DAYTONA BEACH — As her husband’s Alzheimer’s disease worsened, Jennifer Houdeshell could not leave her Deltona house to speak against human trafficking.
So, Houdeshell, an illustrator and former school art teacher who lives in Deltona, decided to let her paintings do the talking.
Some of her stark paintings capturing the anguish of human trafficking victims will be on display Wednesday when she will be recognized for "Standing in the Gap" during a meeting of the One Voice for Volusia coalition. In one painting a bar code is tattooed on a woman’s neck.
“They can tune out your words, but they can’t tune out images as easily,” Houdeshell said in a phone interview.
The meeting is one of the events locally this week for Human Trafficking Awareness Month. On Thursday, Human Trafficking Awareness Day, leaders from Daytona Beach will join social workers and community leaders for the Light the Way Walk over the International Speedway Boulevard bridge.
At the meeting, there will be a panel discussion on human trafficking.
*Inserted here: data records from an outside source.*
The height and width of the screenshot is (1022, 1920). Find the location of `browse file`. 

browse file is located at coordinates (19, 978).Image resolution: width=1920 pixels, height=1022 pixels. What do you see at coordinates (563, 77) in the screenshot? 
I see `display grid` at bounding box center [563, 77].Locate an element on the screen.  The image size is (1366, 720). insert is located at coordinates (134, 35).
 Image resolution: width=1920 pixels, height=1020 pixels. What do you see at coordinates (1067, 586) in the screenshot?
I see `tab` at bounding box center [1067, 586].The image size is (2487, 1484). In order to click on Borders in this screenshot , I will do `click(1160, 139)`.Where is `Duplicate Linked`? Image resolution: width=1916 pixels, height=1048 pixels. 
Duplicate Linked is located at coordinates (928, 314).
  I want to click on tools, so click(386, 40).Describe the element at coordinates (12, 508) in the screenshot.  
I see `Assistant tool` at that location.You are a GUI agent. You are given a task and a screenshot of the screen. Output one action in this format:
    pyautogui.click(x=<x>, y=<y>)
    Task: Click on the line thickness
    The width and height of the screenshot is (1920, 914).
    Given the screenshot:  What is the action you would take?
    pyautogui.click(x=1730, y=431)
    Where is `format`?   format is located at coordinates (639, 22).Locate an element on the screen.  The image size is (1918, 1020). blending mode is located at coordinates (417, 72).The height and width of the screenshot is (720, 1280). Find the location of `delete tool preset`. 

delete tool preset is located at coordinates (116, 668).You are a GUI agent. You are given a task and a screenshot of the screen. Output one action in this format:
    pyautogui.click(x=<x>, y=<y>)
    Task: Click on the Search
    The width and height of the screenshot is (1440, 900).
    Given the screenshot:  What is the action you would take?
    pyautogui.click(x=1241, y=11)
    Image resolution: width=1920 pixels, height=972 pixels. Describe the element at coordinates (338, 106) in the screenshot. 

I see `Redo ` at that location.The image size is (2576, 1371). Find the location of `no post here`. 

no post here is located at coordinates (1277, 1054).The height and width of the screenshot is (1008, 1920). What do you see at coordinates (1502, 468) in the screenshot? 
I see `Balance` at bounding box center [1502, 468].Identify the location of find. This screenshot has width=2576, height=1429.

One of the panelists will be Suzanne Hirt, the News-Journal reporter, whose series about some of the long-hidden stories of local human trafficking Childhood Betrayed, published in December.
Media coverage of human trafficking is important, said Julie Barrow, executive director of One Voice for Volusia, which is sponsoring the panel.
“With (Hirt) doing that series in December we wanted her to join the panel and be able to share her experience in writing that story and the impact that has had and the kind of feedback that she has received,” Barrow said.
Besides Houdeshell, Rich and Brandi Tidwell, who started Legacy House, will also be honored for their commitment "to transform the lives of the most vulnerable women in our community," Barrow wrote in an email. Legacy House helps women who have aged out of foster care.
The 71-year-old Houdeshell, whose husband Walt died last year of lung cancer, said she used to be an art teacher at Orange City Elementary, Galaxy Middle and Pine Ridge High schools before leaving to work as an illustrator.
The subjects in her human trafficking paintings are not victims. They are typically people she knows who have agreed to serve as models but have asked that she change their appearance so they are not recognizable.
She said everyone can help in the fight against human trafficking.
“They don’t have to be able to paint paintings,” Houdeshell said. “There’s something that each person can do to help. I hope we’ll see the day when we can turn the tide and prevent human trafficking from occurring and save survivors and vanquish those who would traffic in other human beings.”
The coalition will meet at 9 a.m. Wednesday at conference rooms 516 A, B and C at the Florida Department of Health’s offices in Daytona Beach at 1845 Holsonback Drive, Daytona Beach. The walk begins at 5 p.m. Thursday. Participants should park on City Island.